Imagine we need to create a complicated SQL report that is outside of the CRM instance, but needs to be accessible through CRM. This would preferably be done with the least amount of clicks and hacky solutions possible so the everyday users of the instance could navigate to the report without any additional training. To do this, we will need two things: A local read only copy of the CRM database and an SSRS server.

In my case, I was lucky to already have the first. My client had custom replicator software running in the background, updating a local read only database with data from CRM. This does not mean you have to write one for yourself from scratch, you could simply use an existing data integration tool with SSIS. As long as you have a dedicated database server (Preferably two: Test and Prod) to house the local DB and keep it frequently updated throughout the day. The second is the SSRS server, where the reports are hosted. The users are going to access the reports on here, so make sure the IT team has allowed a certain level of access to the server via a proxy server or something along the same lines.
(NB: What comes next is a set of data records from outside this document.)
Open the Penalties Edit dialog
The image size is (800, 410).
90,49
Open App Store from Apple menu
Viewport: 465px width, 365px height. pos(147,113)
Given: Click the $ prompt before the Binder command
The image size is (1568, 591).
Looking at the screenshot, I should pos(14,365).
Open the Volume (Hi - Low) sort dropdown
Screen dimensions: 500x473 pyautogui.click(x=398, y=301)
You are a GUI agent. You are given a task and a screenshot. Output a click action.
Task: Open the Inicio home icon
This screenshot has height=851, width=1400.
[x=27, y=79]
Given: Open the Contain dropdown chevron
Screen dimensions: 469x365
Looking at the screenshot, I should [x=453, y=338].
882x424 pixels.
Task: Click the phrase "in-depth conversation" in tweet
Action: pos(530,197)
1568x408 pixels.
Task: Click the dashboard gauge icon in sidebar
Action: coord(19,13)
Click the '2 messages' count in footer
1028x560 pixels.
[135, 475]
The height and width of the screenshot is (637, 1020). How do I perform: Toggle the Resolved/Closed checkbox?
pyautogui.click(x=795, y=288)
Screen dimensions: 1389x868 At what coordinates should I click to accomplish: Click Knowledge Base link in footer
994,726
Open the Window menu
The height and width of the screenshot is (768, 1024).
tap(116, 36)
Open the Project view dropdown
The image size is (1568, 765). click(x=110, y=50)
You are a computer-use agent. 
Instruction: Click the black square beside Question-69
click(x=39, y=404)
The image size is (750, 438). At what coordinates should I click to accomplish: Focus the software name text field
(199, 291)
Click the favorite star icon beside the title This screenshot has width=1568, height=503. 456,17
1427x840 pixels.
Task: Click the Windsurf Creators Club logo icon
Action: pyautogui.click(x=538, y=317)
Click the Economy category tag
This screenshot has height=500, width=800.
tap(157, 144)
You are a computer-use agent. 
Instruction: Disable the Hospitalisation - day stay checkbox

Now that you have a local copy of the CRM Database and an SSRS server, you can start writing your SQL reports and uploading/testing them on the SSRS server.

Once the reports are complete and you are generating results on the SSRS server, it’s time to give them a home on the CRM instance.

First, create a simple HTML file with links to the SSRS reports. You can get the proper links to the reports from the Reporting Services Configuration Manager on your SSRS server.

Select the “Web Service URL” tab. Then click on the link under the “Report Service Web Service URLs”. This will lead you to a webpage containing links to all your uploaded reports:

Just click on the report you want on your custom webpage and copy its URL to include it in your HTML. These links connect to a specific report and nothing more, which means the user will not be able to click on a “Home” button, for instance, that would lead them to the SSRS configuration/management page.

An example of a simple yet visually appealing custom reports page. You can play around with the colors to match the CRM/Client color theme.

Next, upload the custom reports webpage you created as a web resource to CRM. After that you must decide how the user can access this webpage. I would suggest adding a button to the ribbon which links to your webpage. Thus, the result will look something like this:

A report page right inside your CRM!